:: GOAL OF THE EXERCISE ::
Count the lines in the items below that contain the string "chart", treating uppercase and lowercase as different. Give only the number.

━━━━━━━━━━━━━━━━━━━━━━━━━━━━━━

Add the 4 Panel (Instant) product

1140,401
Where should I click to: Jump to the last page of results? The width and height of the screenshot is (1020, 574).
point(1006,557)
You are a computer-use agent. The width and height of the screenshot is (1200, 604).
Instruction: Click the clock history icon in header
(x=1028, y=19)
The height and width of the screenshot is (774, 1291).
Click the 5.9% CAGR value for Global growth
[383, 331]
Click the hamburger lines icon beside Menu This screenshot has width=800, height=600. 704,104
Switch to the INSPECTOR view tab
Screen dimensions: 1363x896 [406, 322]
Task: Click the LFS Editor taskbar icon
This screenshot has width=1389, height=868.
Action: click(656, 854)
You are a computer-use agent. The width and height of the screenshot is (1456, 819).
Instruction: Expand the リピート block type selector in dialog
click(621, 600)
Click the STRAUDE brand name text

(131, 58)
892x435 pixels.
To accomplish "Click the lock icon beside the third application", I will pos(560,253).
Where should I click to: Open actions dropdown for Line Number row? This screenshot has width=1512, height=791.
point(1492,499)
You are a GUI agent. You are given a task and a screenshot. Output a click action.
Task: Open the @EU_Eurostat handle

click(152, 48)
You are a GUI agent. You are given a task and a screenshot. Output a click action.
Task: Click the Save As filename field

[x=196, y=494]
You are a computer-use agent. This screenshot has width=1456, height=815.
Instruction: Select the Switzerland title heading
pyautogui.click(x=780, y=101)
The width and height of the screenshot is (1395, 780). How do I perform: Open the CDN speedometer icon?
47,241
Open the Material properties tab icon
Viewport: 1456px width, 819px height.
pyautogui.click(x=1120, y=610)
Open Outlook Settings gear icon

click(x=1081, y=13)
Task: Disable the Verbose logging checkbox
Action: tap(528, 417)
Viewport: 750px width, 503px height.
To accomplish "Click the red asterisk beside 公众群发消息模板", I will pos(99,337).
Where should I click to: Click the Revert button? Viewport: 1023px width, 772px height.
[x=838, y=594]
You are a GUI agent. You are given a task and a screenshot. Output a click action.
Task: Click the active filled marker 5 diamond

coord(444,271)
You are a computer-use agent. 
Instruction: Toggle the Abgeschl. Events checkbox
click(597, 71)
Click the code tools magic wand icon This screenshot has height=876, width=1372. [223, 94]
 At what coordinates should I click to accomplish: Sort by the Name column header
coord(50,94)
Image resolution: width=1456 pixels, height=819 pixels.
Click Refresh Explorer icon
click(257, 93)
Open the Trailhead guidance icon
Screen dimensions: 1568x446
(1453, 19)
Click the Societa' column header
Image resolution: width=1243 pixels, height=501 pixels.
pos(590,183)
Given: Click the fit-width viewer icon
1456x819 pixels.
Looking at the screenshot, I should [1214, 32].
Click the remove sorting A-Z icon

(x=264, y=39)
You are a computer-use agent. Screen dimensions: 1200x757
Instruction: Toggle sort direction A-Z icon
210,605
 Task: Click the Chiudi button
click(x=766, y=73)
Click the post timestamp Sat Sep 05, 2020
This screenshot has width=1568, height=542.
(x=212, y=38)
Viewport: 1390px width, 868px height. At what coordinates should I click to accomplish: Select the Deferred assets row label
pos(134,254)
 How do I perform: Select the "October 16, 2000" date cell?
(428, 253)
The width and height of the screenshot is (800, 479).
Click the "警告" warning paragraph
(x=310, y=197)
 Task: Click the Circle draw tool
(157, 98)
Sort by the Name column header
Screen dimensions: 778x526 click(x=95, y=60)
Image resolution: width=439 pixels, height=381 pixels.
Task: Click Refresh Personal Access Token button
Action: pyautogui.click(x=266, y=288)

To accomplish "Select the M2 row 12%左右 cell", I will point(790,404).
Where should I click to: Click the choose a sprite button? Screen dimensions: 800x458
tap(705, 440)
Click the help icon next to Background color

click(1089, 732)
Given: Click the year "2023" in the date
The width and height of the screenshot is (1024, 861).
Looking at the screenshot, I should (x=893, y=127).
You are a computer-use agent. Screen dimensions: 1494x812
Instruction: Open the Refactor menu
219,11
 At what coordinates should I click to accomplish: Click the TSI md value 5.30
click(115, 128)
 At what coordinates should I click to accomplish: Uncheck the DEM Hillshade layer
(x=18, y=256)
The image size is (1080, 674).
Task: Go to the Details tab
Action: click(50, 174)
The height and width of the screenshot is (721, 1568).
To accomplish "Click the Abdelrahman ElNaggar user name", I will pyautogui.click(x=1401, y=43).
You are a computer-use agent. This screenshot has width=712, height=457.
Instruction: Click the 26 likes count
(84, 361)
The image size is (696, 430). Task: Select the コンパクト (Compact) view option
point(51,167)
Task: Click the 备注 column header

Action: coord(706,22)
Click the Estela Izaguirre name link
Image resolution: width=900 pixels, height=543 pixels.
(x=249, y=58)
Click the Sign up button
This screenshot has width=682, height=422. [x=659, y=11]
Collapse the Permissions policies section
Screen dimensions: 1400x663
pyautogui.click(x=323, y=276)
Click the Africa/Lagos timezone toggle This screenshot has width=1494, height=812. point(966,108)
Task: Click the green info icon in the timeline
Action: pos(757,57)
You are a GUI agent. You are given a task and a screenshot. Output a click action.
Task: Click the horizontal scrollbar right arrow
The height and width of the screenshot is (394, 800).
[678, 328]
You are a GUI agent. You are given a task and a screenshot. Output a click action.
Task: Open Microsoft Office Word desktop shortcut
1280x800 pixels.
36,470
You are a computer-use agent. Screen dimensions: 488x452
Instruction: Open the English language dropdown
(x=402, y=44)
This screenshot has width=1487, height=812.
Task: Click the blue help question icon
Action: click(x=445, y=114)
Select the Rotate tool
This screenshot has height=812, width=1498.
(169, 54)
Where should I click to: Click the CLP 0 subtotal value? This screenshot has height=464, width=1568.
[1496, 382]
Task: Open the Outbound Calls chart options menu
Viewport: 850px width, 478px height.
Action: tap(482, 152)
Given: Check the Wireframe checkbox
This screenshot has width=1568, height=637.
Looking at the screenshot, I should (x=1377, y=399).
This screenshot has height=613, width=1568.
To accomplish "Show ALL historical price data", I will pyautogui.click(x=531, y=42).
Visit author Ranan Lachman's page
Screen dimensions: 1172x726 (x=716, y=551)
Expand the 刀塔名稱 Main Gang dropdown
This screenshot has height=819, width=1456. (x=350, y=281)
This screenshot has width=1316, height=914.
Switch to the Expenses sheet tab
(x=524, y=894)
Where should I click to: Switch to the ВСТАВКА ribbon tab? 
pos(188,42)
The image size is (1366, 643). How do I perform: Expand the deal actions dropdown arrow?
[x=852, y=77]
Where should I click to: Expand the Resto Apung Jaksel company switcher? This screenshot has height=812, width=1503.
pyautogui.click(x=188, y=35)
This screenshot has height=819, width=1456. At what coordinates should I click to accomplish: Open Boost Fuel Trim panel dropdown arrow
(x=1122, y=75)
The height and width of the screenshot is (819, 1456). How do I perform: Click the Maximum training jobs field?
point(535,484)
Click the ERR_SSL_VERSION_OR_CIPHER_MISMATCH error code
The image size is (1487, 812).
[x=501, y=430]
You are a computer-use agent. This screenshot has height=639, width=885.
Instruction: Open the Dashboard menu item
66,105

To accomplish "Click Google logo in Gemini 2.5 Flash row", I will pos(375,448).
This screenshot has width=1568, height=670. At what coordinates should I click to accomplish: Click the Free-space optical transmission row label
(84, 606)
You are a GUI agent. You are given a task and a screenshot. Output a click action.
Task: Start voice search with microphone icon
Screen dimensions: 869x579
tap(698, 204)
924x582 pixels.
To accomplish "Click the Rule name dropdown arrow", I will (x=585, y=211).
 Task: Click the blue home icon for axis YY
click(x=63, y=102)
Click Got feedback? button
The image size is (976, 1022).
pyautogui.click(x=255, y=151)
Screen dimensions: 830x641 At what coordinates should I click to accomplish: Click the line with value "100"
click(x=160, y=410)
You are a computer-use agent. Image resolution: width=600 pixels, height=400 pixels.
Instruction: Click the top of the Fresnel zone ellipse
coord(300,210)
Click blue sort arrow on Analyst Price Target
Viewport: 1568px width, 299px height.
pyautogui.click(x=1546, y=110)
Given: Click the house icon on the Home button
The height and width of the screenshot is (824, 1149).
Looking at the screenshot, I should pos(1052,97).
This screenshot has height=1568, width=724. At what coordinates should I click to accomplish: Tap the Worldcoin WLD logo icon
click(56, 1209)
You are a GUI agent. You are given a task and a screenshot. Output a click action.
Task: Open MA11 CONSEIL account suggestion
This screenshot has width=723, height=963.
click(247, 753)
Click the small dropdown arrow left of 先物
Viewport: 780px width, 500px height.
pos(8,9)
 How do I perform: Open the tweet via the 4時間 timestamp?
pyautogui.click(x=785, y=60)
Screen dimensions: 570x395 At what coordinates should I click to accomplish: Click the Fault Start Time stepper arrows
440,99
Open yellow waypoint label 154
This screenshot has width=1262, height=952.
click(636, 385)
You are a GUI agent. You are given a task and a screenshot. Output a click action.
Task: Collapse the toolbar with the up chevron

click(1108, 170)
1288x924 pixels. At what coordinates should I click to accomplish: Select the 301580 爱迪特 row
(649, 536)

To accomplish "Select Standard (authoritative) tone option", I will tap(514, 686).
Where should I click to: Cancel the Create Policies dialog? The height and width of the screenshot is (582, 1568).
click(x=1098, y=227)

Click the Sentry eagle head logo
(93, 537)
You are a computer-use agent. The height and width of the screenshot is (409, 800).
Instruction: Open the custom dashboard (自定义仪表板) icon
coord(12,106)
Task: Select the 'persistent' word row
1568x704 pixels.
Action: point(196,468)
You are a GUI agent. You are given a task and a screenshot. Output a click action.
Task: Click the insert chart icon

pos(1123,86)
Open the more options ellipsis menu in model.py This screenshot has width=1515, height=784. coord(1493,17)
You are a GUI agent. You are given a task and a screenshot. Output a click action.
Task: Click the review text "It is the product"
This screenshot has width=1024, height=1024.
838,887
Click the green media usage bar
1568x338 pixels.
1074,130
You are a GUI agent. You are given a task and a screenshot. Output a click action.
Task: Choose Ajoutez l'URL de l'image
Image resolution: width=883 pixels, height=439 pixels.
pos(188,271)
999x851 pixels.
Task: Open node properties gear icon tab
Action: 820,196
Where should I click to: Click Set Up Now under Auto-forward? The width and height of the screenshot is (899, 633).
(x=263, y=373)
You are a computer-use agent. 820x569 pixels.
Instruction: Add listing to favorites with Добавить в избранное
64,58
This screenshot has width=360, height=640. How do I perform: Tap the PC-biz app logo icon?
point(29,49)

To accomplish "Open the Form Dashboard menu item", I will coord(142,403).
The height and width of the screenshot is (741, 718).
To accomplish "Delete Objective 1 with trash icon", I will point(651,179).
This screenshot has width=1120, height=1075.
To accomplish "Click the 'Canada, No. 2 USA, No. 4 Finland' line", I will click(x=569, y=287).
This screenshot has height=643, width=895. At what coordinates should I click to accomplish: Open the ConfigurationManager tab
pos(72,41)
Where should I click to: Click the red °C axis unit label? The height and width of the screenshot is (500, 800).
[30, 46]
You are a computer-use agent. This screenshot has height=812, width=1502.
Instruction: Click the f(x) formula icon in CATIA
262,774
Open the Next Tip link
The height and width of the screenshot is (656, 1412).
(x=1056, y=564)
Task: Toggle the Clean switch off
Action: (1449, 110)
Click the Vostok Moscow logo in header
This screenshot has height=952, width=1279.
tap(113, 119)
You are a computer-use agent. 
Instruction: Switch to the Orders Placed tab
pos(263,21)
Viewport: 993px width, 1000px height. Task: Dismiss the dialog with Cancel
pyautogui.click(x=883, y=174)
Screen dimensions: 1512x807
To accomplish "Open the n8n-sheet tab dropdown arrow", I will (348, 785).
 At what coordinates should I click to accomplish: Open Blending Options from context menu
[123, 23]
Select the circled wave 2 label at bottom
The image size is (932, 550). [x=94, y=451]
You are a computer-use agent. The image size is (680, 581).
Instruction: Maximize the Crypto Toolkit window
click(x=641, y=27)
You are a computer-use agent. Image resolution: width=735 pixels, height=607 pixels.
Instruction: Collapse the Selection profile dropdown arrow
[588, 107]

━━━━━━━━━━━━━━━━━━━━━━━━━━━━━━

:: TASK ANSWER ::
2